Gua Kelelawar di Pulau Sangiang, Banten, dihuni ribuan kelelawar dengan fenomena langka ikan hiu menunggu mangsa jatuh dari langit-langit gua/Foto: Indonesia KayaIndoragamnewscom-Gua Kelelawar di Pulau Sangiang, Banten, menawarkan pengalaman yang tidak biasa. Di dalam mulut gua berdiameter sekitar 50 meter, ribuan kelelawar bergelantungan di langit-langit. Di permukaan air yang membanjiri lantai gua, ikan hiu berenang menunggu mangsanya jatuh.

Sesuai namanya, gua ini dihuni oleh ratusan kelelawar bahkan bisa mencapai ribuan.
Untuk mencapai gua ini, pengunjung harus berjalan kaki dari pesisir pantai, menaiki bukit, menembus hutan selama kurang lebih 50 menit dari Dermaga Pulau Sangiang.
Pulau ini tidak memiliki fasilitas transportasi darat. Tidak ada tanda penunjuk arah yang memadai. Bertanya pada warga setempat atau berkoordinasi dengan polisi hutan menjadi keharusan agar tidak tersesat ke bagian dalam hutan.

Medan yang dilalui berupa penyusuran pesisir pantai dengan jalan datar, kemudian berbelok ke arah hutan dengan jalur naik dan turun bukit. Sepeda motor jenis trail bisa digunakan, namun harus disewa terlebih dahulu di wilayah Anyer.

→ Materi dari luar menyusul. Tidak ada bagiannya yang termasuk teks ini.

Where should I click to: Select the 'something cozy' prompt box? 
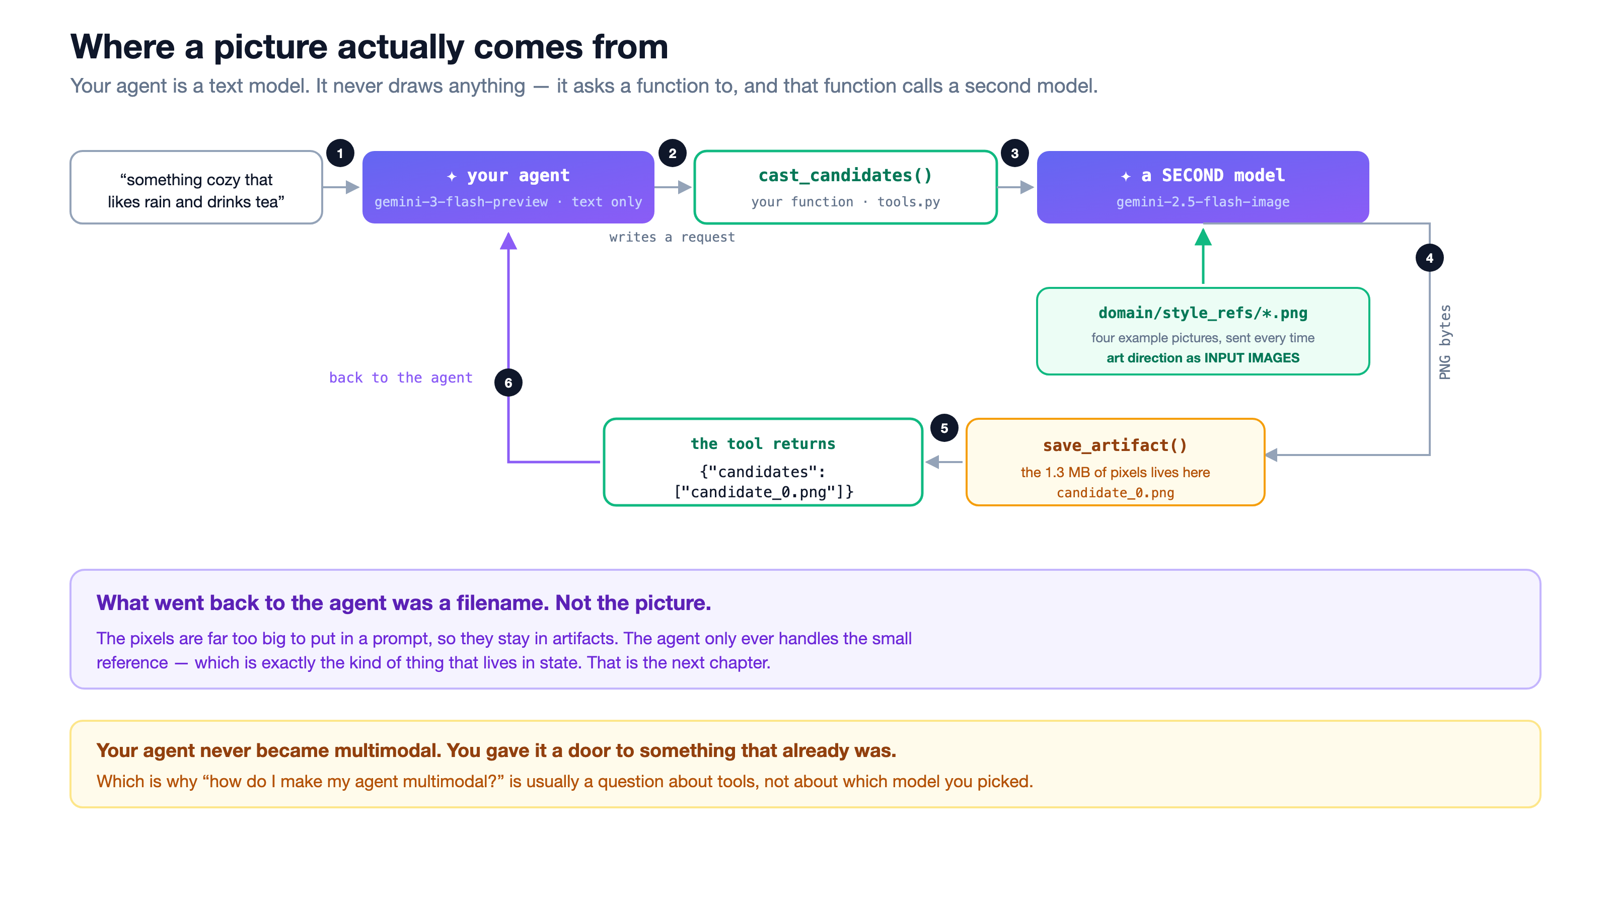[196, 188]
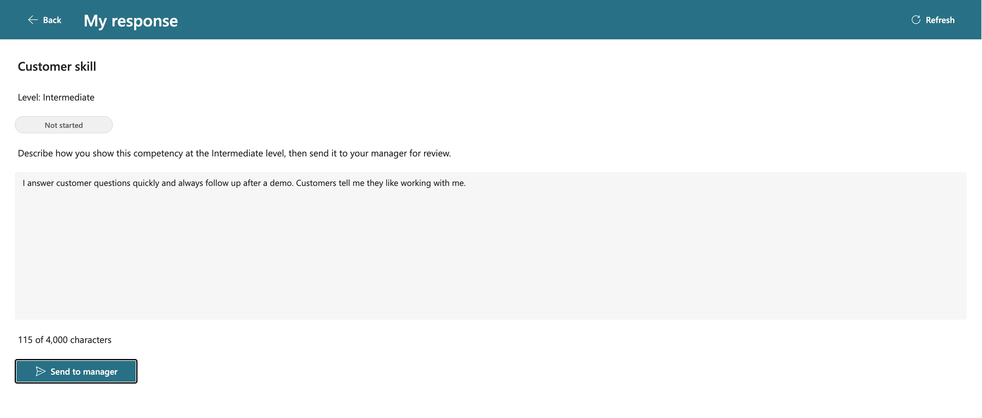Click the word "follow" in the response
982x418 pixels.
(x=217, y=183)
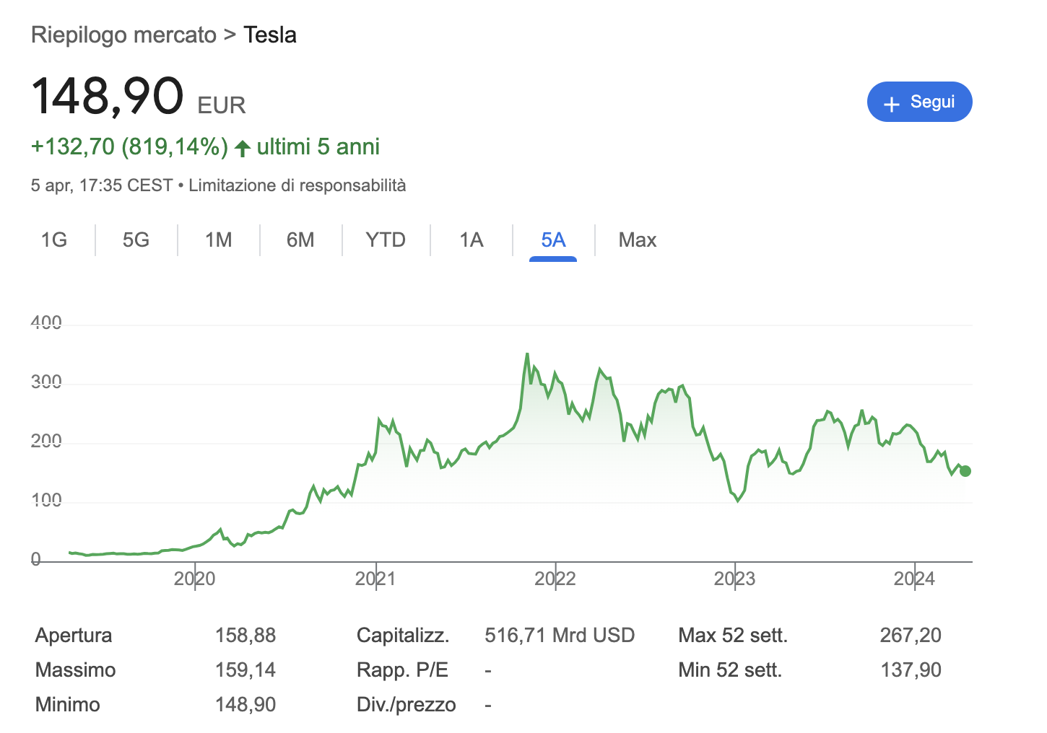This screenshot has height=733, width=1047.
Task: Click the green upward arrow icon
Action: pyautogui.click(x=243, y=148)
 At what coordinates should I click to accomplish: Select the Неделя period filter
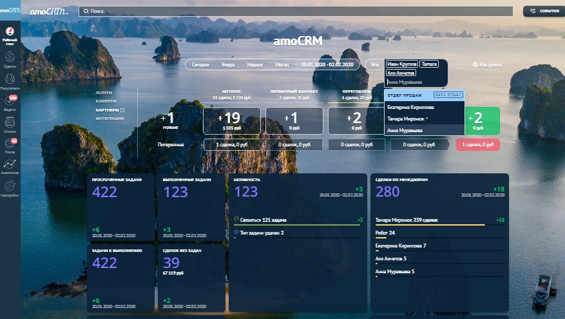point(254,64)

Keunikan Gua Kelelawar terletak pada pertemuannya dengan laut. Pada bagian ujung gua terdapat lubang tempat masuknya air laut, membuat permukaan gua terendam air. Kondisi ini menciptakan fenomena langka: ikan hiu datang untuk menunggu kelelawar yang jatuh dari langit-langit .
Jika beruntung, pengunjung dapat melihat ikan hiu yang hilir mudik menunggu kelelawar jatuh untuk menjadi santapan.
Momen ini tidak terjadi setiap saat. Waktu terbaik untuk menyaksikan hiu memangsa kelelawar adalah pagi hingga siang hari pada bulan Mei hingga Agustus.
Beberapa laporan menyebutkan fenomena ini pernah disaksikan langsung oleh pengunjung, yang sebelumnya hanya melihat kejadian serupa di saluran televisi dokumenter.